Question

Using: Python 3.2.3, scrypt 0.5.5 module, Ubuntu 12.04

I installed the scrypt module fine. I ran the sample code on the page fine. I also found an expanded version of the sample code, which did fine too. But I wanted to test if it would hash the same word twice, so I added a section call to Encrypt(), to simulate the concept of hashing it once for the DB and then hashing again when a user logs in, so my full code looks like this:

import random,scrypt

class Encrypt(object):

    def __init__(self):
        pass

    def randSTR(self,length):
        return ''.join(chr(random.randint(0,255)) for i in range(length))

    def hashPWD(self,pwd, maxtime=0.5, datalength=64):
        return scrypt.encrypt(self.randSTR(datalength), pwd, maxtime=maxtime)

    def verifyPWD(self,hashed_password, guessed_password, maxtime=0.5):
        try:
            scrypt.decrypt(hashed_password, guessed_password, maxtime)
            return True
        except scrypt.error:
            return False

if __name__ == '__main__':
    e = Encrypt()
    user_pw = 'theansweris42'
    user_salt = 't9'
    pw_salt = user_pw + user_salt
    hashed_pw = e.hashPWD(pw_salt) # To be stored len()==192
    y = e.verifyPWD(hashed_pw, pw_salt)              # True
    n = e.verifyPWD(hashed_pw, 'guessing'+ pw_salt)  # False
    print(y)
    print(n)
    #print("Hash: %s" % (hashed_pw))

    x = Encrypt()
    user_pw2 = 'theansweris42'
    user_salt2 = 't9'
    pw_salt2 = user_pw2 + user_salt2
    hashed_pw2 = x.hashPWD(pw_salt2) # To be stored len()==192
    y2 = x.verifyPWD(hashed_pw, hashed_pw2)              # True
    print(y2)
    print(pw_salt)
    print(pw_salt2)
    print(hashed_pw)
    print(hashed_pw2)

...as you can see, I also hard coded the salt (for testing).
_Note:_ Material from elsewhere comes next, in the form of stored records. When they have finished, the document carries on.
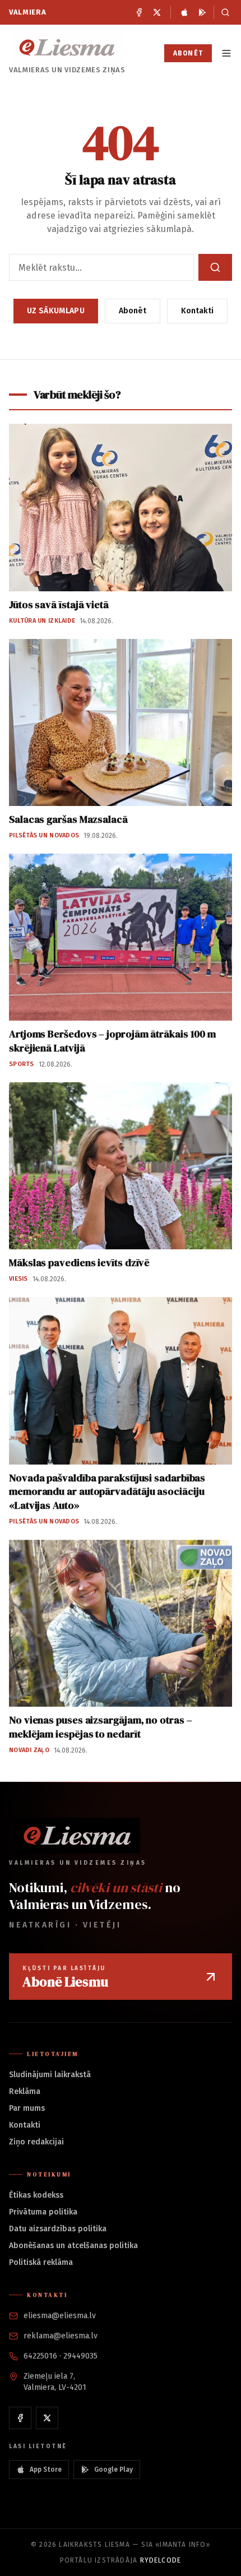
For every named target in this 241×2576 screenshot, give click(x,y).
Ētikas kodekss (36, 2195)
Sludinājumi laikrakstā (50, 2074)
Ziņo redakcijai (36, 2142)
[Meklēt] (223, 12)
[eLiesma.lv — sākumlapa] (67, 47)
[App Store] (184, 12)
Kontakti (197, 311)
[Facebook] (139, 12)
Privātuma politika (43, 2212)
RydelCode (161, 2560)
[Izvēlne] (226, 53)
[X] (157, 12)
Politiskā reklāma (41, 2262)
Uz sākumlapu (56, 311)
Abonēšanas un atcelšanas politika (73, 2245)
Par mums (27, 2108)
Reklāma (24, 2091)
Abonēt (188, 53)
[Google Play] (202, 12)
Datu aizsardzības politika (57, 2229)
Strangely, everytime I run this, the hashed_pw & hashed_pw2 are always different. Why is this hashing the same password differently each time? Shouldn't it be outputting the same hash each time I give it the exact same input? I've been trying to figure this out for an hour, so I figure I better ask.

Was it helpful?

Solution

You encrypt two different random strings with the same password (plus a salt). This will result in two different outputs.

The trick used here is that the password + salt can be used to decrypt that random string, while the incorrect password will raise an error. Hence, you don't need to store the original random string to make sure that the password was correct, and since the string used was random (within the limits of the random number generator) it's going to be extremely hard to crack the password.